I also can't see the article and I find that its best to ignore claims about broad cultural trends or differences. If they are true on average, you can't do anything about them, and they get in the way of understanding the individual unique man or woman or Ruritanian or Syldavian you are dealing with right now.
Like a lot of journalism, they are written for readers who want to pretend they are grand high poobah, when really readers have to persuade their strata council to trim those blackberries by the dog path before they tear their good running pants again. And the people they actually deal with in their community are not statistically representative of some national or global demographic.
Hmm, I think I broadly disagree with this: knowing what I should expect among a wider demographic does matter to me in terms of how I think about what I'm doing across a wide variety of areas, because I need to be prepared for what I'm doing and the world things are being thrown out into when writing, developing games, producing lectures, and so on to be going out into that world more generally. I don't just write things for a defined set of people I already know, nor do I expect that students and colleagues know and interact with the same set of people as me, so understanding more widely what's going on helps equip us to think about how creative or informative works might be received and helps us think about how we should produce them in light of that.
I do see the basis of where you're coming from - it's obviously also useful to understand the very large differences between the general public and the people who are most likely to interact with anything I do! And it's important to get depth into one's data where possible. Nonetheless knowing e.g. "is it the case that young men are trending towards the centre, or being split between a demographic trending hard-conservative and a demographic trending left which is averaging out to the centre" is actually quite useful if one then wants to think about how to get through to or improve the lives of any of those people, a talk I'm
usually doing indirectly through policy activism or talking to other educators or talking to creators whose content these people consume, and so on and so forth. There are understandings of cultural shifts that one can't get by anecdote. And I think even for people who aren't doing what I'm doing, thinking about that re things like voting behaviour can also be worthwhile.
News!
- Prabowo Subianto, a right-wing populist former general with a bad history with human rights abuses (notably kidnap & torture of pro-democracy activists in the late 1990s) looks likely to win the Indonesian presidential election with Joko Widodo standing down. Whilst Subianto was Widodo's rival in 2014 and 2019 and is from a different political party, he nonetheless served as Widodo's defence minister and Widodo's son Gibran is now running as Subianto's running-mate, so the perception seems to be that the outgoing president favours Subianto over his own party's candidate, Ganjar Pranowo.

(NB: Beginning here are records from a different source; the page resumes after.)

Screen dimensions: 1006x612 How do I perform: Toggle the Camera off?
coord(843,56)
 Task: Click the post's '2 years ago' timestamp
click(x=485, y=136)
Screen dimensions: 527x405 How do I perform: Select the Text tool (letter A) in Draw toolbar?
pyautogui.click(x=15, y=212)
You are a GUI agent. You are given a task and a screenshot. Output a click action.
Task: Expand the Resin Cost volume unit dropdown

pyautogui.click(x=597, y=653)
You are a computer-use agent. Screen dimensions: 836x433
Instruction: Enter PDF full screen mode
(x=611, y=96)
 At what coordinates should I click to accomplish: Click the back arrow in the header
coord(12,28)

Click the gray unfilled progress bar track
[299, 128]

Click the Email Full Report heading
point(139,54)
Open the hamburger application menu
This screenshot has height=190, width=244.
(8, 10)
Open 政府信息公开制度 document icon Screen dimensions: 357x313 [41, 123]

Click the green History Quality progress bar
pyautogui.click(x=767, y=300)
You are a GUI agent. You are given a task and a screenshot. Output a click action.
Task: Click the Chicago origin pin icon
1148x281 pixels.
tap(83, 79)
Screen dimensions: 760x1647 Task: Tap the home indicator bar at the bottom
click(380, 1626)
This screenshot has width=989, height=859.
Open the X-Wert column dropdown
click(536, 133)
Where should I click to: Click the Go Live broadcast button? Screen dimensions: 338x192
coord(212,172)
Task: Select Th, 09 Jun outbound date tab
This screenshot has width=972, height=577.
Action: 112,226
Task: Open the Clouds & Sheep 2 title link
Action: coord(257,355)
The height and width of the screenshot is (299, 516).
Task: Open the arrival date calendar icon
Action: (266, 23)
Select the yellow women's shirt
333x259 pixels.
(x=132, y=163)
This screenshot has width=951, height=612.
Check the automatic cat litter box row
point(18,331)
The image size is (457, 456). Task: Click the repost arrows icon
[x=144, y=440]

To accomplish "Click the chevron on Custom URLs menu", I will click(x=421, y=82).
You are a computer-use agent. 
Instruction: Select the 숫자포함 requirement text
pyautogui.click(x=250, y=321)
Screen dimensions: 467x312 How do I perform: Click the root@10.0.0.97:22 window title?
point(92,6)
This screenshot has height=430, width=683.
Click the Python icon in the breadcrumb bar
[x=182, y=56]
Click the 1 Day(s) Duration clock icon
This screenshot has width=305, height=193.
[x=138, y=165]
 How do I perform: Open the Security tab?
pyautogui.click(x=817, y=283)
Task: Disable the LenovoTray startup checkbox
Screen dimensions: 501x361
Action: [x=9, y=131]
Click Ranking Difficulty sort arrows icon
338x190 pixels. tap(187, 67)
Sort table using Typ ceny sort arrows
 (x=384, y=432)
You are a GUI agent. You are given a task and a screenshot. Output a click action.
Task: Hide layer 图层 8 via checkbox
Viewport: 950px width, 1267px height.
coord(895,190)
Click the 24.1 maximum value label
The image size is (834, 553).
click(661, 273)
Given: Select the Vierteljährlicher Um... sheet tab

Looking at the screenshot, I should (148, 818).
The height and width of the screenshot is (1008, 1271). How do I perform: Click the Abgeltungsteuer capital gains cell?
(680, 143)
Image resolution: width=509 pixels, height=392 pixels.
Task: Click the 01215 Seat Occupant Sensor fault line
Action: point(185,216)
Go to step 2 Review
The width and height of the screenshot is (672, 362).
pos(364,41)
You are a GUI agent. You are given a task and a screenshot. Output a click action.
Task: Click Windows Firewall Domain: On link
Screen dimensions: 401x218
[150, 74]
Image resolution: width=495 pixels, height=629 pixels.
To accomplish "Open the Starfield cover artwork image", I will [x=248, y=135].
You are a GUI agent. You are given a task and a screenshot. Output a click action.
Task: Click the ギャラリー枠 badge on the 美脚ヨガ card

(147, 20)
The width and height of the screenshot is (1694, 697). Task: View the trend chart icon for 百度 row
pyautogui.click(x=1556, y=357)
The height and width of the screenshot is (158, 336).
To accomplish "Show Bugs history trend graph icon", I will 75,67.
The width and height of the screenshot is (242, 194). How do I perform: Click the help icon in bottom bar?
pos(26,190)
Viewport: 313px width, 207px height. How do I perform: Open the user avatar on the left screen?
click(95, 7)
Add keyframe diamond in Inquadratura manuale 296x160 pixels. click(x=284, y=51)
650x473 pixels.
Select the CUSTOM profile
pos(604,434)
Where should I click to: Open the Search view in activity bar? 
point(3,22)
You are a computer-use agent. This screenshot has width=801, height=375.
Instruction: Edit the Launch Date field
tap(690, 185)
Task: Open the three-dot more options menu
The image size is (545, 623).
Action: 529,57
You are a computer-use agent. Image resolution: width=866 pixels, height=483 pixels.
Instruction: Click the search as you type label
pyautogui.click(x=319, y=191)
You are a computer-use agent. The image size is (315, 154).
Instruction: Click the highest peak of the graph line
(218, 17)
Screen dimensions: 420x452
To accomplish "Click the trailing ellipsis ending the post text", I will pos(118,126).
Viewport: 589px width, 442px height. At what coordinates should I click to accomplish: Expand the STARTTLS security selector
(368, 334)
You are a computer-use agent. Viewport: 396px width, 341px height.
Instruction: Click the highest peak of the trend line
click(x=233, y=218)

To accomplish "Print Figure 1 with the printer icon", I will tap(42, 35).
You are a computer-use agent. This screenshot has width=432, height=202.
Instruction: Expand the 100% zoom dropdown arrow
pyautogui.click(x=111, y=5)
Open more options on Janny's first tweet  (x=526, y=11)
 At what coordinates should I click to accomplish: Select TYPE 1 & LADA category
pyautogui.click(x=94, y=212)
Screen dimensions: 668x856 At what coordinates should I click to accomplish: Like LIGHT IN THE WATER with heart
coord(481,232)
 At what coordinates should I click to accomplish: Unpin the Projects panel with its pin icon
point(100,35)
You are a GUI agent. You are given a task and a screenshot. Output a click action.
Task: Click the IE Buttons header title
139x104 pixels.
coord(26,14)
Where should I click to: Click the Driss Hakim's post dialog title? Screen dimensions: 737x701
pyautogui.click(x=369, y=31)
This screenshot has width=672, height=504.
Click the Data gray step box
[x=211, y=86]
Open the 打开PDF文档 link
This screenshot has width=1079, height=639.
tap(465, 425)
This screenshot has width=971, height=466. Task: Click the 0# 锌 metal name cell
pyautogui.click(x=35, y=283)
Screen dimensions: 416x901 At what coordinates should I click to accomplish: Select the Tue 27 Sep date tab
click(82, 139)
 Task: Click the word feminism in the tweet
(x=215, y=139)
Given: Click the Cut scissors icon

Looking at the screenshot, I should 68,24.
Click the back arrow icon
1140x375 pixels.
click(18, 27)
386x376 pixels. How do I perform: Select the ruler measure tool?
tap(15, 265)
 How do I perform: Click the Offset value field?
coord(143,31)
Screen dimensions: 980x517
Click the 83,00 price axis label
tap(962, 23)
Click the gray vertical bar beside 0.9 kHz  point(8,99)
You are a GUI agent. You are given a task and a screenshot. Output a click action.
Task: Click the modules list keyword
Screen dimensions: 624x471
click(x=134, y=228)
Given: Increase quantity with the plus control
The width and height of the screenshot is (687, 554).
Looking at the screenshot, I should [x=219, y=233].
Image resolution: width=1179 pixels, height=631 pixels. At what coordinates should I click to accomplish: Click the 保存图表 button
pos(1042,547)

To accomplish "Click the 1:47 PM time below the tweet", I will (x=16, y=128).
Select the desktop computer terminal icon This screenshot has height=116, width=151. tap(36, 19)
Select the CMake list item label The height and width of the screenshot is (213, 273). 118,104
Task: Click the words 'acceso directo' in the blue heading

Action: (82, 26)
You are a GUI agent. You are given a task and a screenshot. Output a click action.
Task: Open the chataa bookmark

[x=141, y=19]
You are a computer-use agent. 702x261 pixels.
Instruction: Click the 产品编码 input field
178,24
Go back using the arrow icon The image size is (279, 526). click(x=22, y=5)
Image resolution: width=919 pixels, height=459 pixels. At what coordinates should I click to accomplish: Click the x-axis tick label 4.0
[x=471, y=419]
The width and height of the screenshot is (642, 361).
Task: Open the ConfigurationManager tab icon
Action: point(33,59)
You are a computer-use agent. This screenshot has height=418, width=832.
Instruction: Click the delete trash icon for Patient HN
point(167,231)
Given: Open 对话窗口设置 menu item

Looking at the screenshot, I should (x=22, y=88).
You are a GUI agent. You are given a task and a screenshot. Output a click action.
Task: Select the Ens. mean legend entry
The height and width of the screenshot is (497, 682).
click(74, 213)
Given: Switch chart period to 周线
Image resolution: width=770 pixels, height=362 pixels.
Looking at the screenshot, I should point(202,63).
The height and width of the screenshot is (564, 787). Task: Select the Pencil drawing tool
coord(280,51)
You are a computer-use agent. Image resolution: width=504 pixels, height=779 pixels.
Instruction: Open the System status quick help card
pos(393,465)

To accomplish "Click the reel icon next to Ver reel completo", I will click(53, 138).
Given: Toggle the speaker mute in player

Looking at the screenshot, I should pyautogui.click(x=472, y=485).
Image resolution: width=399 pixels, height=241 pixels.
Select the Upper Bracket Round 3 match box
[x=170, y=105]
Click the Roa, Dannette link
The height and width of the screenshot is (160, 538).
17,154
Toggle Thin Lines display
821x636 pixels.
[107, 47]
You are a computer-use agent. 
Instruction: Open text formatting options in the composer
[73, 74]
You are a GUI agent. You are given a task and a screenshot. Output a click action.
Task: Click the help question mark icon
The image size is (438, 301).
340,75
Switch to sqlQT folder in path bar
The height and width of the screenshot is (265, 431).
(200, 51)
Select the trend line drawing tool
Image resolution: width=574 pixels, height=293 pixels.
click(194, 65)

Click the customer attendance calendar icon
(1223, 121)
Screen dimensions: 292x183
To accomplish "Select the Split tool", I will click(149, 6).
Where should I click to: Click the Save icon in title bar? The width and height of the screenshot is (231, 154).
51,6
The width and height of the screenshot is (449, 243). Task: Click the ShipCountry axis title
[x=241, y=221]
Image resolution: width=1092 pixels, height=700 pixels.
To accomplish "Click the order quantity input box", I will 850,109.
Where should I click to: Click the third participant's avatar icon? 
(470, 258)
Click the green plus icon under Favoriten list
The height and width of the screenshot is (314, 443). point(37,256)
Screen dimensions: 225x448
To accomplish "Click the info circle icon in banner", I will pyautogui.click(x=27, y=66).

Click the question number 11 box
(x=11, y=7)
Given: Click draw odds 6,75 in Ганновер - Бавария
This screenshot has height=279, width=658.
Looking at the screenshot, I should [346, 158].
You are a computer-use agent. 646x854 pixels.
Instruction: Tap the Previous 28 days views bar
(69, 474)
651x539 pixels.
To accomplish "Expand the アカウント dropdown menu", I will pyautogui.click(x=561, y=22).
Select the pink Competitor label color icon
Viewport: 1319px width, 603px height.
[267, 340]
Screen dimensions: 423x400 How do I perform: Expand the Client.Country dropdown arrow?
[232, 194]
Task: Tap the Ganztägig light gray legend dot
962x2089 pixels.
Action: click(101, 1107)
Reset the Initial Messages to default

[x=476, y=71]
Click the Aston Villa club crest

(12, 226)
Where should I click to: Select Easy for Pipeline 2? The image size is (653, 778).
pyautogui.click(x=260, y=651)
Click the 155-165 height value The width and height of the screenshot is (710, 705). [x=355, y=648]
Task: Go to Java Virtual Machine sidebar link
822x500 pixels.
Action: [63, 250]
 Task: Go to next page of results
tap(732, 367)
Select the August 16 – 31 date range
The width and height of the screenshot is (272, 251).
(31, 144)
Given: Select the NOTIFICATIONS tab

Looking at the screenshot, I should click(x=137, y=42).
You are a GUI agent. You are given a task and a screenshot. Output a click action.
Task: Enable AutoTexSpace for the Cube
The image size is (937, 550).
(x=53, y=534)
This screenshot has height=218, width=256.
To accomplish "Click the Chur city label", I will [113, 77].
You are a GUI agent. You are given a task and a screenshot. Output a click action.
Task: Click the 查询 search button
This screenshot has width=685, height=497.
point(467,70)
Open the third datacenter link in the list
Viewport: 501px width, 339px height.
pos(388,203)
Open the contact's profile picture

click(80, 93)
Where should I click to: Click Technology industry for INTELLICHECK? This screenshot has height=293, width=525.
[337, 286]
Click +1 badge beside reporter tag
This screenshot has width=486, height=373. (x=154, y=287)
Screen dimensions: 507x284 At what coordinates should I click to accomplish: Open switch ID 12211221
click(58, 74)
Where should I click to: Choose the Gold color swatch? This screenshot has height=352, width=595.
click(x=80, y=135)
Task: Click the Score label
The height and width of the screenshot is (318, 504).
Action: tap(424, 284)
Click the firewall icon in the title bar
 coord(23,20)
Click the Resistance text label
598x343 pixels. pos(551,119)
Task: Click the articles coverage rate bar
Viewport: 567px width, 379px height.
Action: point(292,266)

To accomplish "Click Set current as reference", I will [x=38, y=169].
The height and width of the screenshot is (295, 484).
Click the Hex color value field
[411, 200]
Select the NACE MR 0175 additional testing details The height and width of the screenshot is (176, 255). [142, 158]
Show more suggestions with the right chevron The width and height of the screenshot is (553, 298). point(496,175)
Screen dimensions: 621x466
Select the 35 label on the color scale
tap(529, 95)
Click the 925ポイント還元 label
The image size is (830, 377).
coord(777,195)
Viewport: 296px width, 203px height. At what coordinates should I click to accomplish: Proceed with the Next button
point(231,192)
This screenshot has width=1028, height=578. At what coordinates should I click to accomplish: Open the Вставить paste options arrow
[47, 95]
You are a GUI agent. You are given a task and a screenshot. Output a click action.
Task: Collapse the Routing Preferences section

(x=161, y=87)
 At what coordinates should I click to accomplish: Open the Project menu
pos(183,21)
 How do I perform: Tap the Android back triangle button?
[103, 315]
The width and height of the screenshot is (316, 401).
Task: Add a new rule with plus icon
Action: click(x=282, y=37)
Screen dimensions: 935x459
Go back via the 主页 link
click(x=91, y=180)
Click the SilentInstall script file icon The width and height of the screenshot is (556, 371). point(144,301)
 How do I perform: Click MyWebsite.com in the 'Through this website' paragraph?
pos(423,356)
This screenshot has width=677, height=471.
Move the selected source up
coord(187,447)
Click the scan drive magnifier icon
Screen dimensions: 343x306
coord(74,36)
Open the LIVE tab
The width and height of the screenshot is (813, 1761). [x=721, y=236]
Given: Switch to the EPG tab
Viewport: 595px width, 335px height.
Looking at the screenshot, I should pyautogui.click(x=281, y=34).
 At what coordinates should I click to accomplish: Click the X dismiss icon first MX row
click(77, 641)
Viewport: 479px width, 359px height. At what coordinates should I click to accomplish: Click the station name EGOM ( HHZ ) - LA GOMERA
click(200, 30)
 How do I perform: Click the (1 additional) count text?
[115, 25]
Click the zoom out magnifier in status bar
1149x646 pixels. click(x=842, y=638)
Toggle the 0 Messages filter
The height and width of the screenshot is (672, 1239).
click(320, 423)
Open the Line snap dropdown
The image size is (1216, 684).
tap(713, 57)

- In Pakistan, it looks like the third placed party has agreed to back the second placed one to form a government. The PTI, Imran Khan's party, came first though it was nominally banned so all the candidates ran as independents: they're making a lot of claims of election tampering, which may well be true, and certainly major internet outages were deliberately put in place on election day.
- The Dutch coalition talks have half broken down in a weird way with the centre-right populist Omtzigt walking out due to a financial dispute.
- There have been some major scandals in Hungary after prominent Fidesz politicians have resigned over decisions to grant clemency to an abuser at a state orphanage (and presumably to avoid backlash hitting Orban himself).
I've also been doing a bit more reading about the Indian elections. Whilst India's government is currently struggling with big farmers' protests, they don't seem to be struggling in the polls particularly. Essentially the BJP have a dominant lock on several large states in the north of India, most notably the enormous state of Utter Pradesh (which if it became its own country be the world's sixth most populous). Gujarat, Madhya Pradesh, Rajasthan and Chattisgarh also strongly favour the BJP. The opposition coalition needs to make inroads into some of these big provinces to narrow the gap effectively, and probably to decisively flip the current swing states of Maharashtra and Bihar. The difference between state sizes is enormous: Mizoram only has a single parliamentary seat whereas UP has eighty. The opposition states are often smaller and further from the centre: in terms of seat totals, the strongest states for the main opposition INDIA coalition (the current iteration of Congress) are Tamil Nadu and Kerala in the south.
Part of what India's struggling with is its electoral system: the relative unity of the BJP means that instead of scraping majorities they can pile up enormous ones just by consolidating the vote in a few of the bigger states. This is of course the fault of the British - it would be a better timeline if besides horrifical colonial injustices we hadn't also managed to export first-past-the-post, one of the actual worst electoral systems in existence by pretty much any metric you care to judge by. I do worry that India as a whole will increasingly become a more authoritarian BJP-locked state.